====== TEXT SHOWN ======
Acquisition & Engagement

Download Your App? Give Me Just One Reason

John Koetsier

When you look at the world from a 10-years-from-now point of view, some things become really simple.

First, all commerce is becoming digital. Second, all things digital are moving to mobile. And third, brands and retailers that want to have a strong, loyal, connected, and dedicated relationship with their customers need to be riding along on the 3-foot device … the mobile device that is never more than three feet from our bodies.

The problem has been: How do you get there?

Quid pro quo

The benefits for the brand or retailer being on customers’ phones are clear:

  1. Get a closer brand connection with customers. (Customers who have your app spend up to 48% more.)
  2. Build a better understanding of customers’ lives, location, and needs, every moment. (What if you could automatically re-rout customers to a new flight when theirs is canceled?)
  3. Earn the right to message customers (in-app and via push) about new products or services. (Apps that use push messaging double their retention rates.)
====== RAW DATA ======
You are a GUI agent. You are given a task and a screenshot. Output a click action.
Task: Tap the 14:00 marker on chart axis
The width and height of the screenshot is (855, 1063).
======
Transcribe the article on getting customers to download a brand's app in full, word for word.

Acquisition & Engagement

Download Your App? Give Me Just One Reason

John Koetsier

When you look at the world from a 10-years-from-now point of view, some things become really simple.

First, all commerce is becoming digital. Second, all things digital are moving to mobile. And third, brands and retailers that want to have a strong, loyal, connected, and dedicated relationship with their customers need to be riding along on the 3-foot device … the mobile device that is never more than three feet from our bodies.

The problem has been: How do you get there?

Quid pro quo

The benefits for the brand or retailer being on customers’ phones are clear:

  1. Get a closer brand connection with customers. (Customers who have your app spend up to 48% more.)
  2. Build a better understanding of customers’ lives, location, and needs, every moment. (What if you could automatically re-rout customers to a new flight when theirs is canceled?)
  3. Earn the right to message customers (in-app and via push) about new products or services. (Apps that use push messaging double their retention rates.)